Os sinais de que a economia da China está se estabilizando ajudaram a restabelecer a confiança nas empresas internacionais vinculadas a esse país. Esse efeito possivelmente se amplifica em meio a preocupações sobre a eficácia dos estímulos aplicados por bancos centrais da Europa ao Japão e ao temor de que as consequências da separação do Reino Unido da União Europeia comecem a prejudicar o crescimento econômico.

"Pela primeira vez em muito tempo estamos recebendo surpresas positivas da China", disse Thomas Thygesen, diretor de estratégia de ativos cruzados da SEB em Copenhagen. "CEOs do mundo inteiro também estão nos dizendo que as coisas não andam tão mal por lá. Isso nos ajudou a diminuir o medo de uma recessão mundial iminente".

O Morgan Stanley estima que as empresas europeias obterão cerca de 8% do total de suas receitas na China e que as empresas japonesas gerarão em torno de 6,6% das vendas nesse país. Para as empresas americanas, a proporção é de 3%.

Os dados sinalizaram que a economia da China está respondendo a um maior apoio político, com o PIB subindo para 6,7%, mais do que o esperado, no trimestre finalizado em junho. A produção industrial e as vendas varejistas da China relativas a junho também superaram as expectativas e o setor de serviços melhorou em julho.

Empresas beneficiadas

Isso deu impulso aos preços dos metais e às ações de mineradoras como BHP e Rio Tinto, no mesmo momento em que informações atualizadas das empresas sinalizaram um aumento do gasto dos consumidores na China.

A Yum!, a rede de fast-food que está fazendo spin off de sua unidade chinesa, disse no mês passado que as vendas do segundo trimestre cresceram 3 por cento no país e que seus restaurantes Pizza Hut e KFC começaram bem o período atual.
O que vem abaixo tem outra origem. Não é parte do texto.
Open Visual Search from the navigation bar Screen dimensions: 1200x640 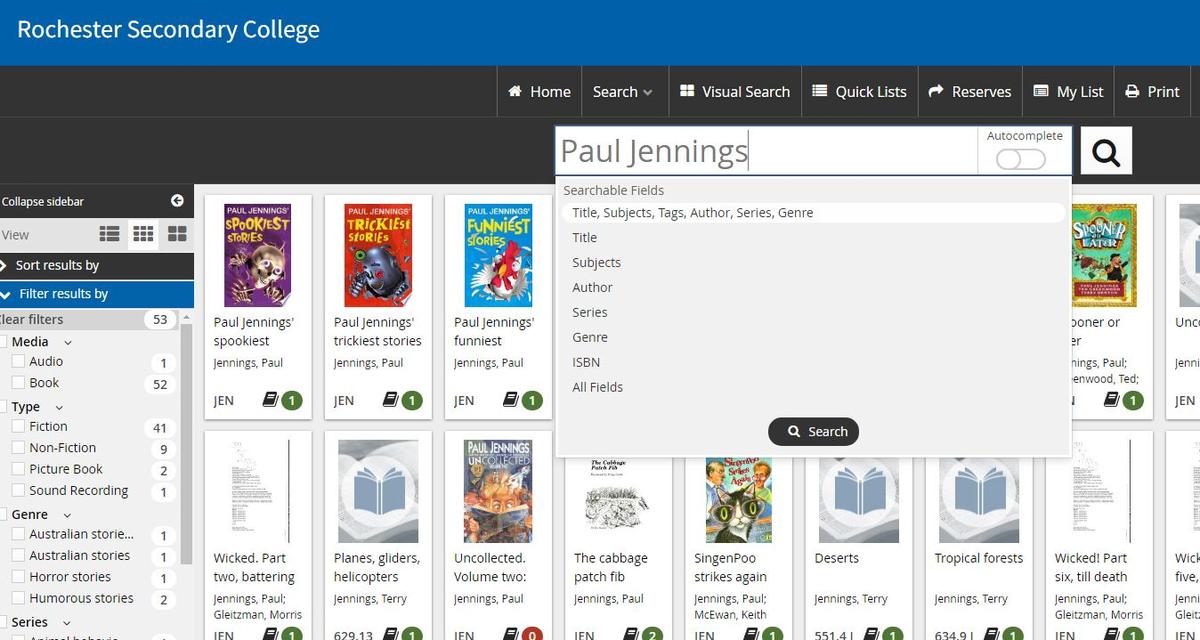coord(734,92)
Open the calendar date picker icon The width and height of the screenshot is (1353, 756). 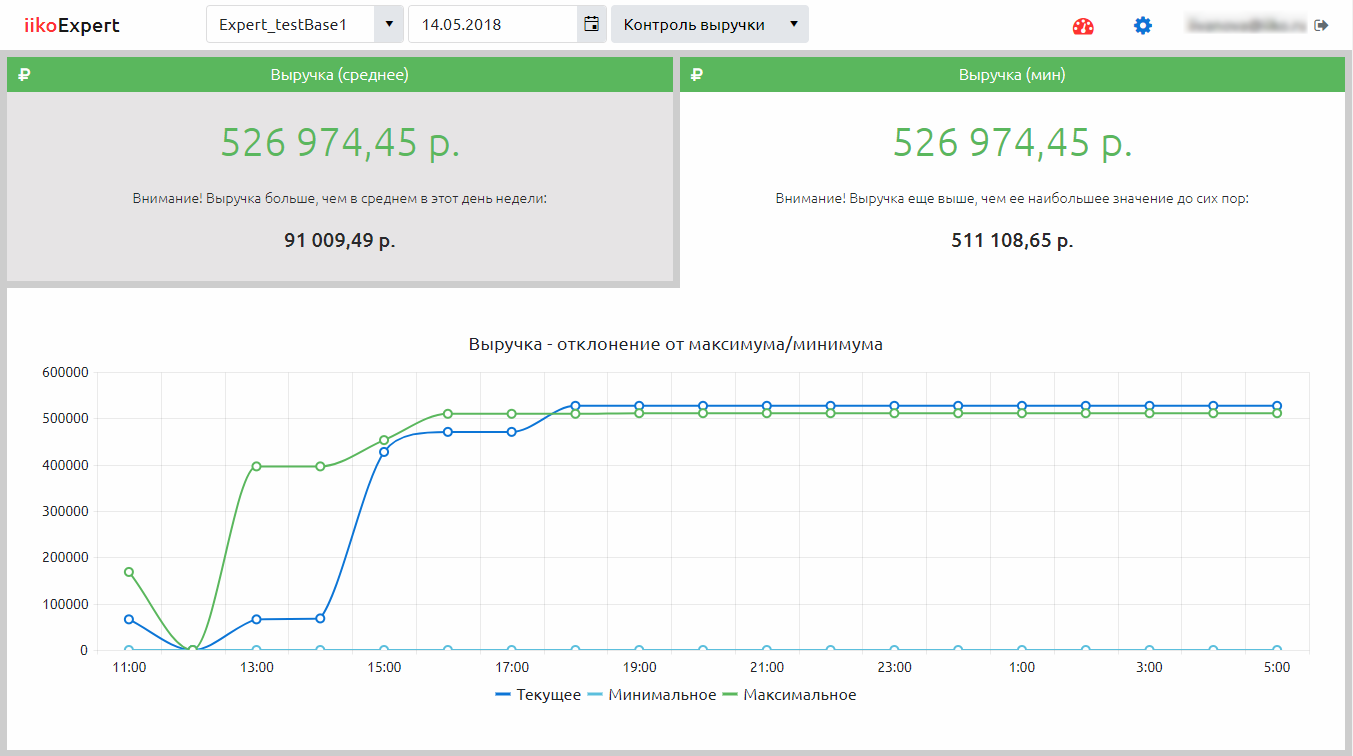pyautogui.click(x=591, y=25)
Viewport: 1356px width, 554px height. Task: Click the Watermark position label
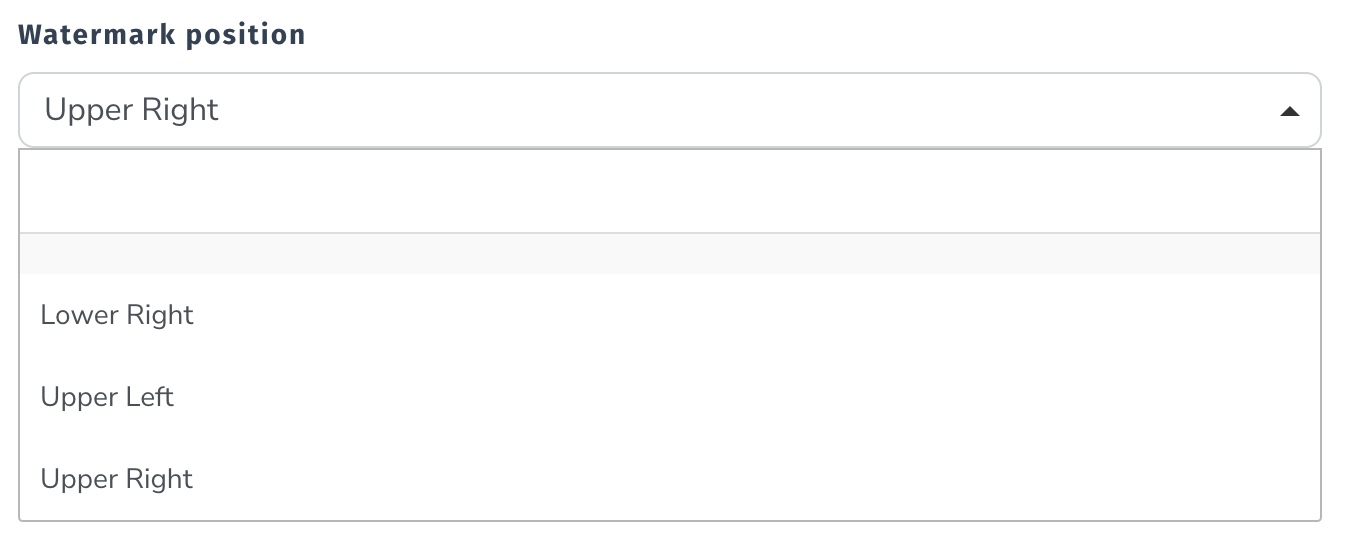click(x=162, y=35)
A Qualcomm, a maior fabricante de semicondutores para smartphones, disse que vem ganhando participação de mercado na China e acredita que seus lucros e vendas poderão superar as estimativas dos analistas. A Nissan Motor projetou que o crescimento das vendas de sua marca premium vai se recuperar no maior mercado automotivo e a Honda Motor informou lucros melhores do que o previsto devido ao aumento da demanda nos EUA e na China.

A Adidas, cujas vendas dispararam no país, elevou na semana passada sua projeção de lucros para 2016 pela quarta vez neste ano. A Swatch disse que observou uma "clara melhoria" na China continental, especialmente para seus relógios mais exclusivos.

A Volkswagen notou um aumento das vendas de veículos em junho e a Daimler projetou que é provável que a demanda nesse mercado "se recupere significativamente" neste ano.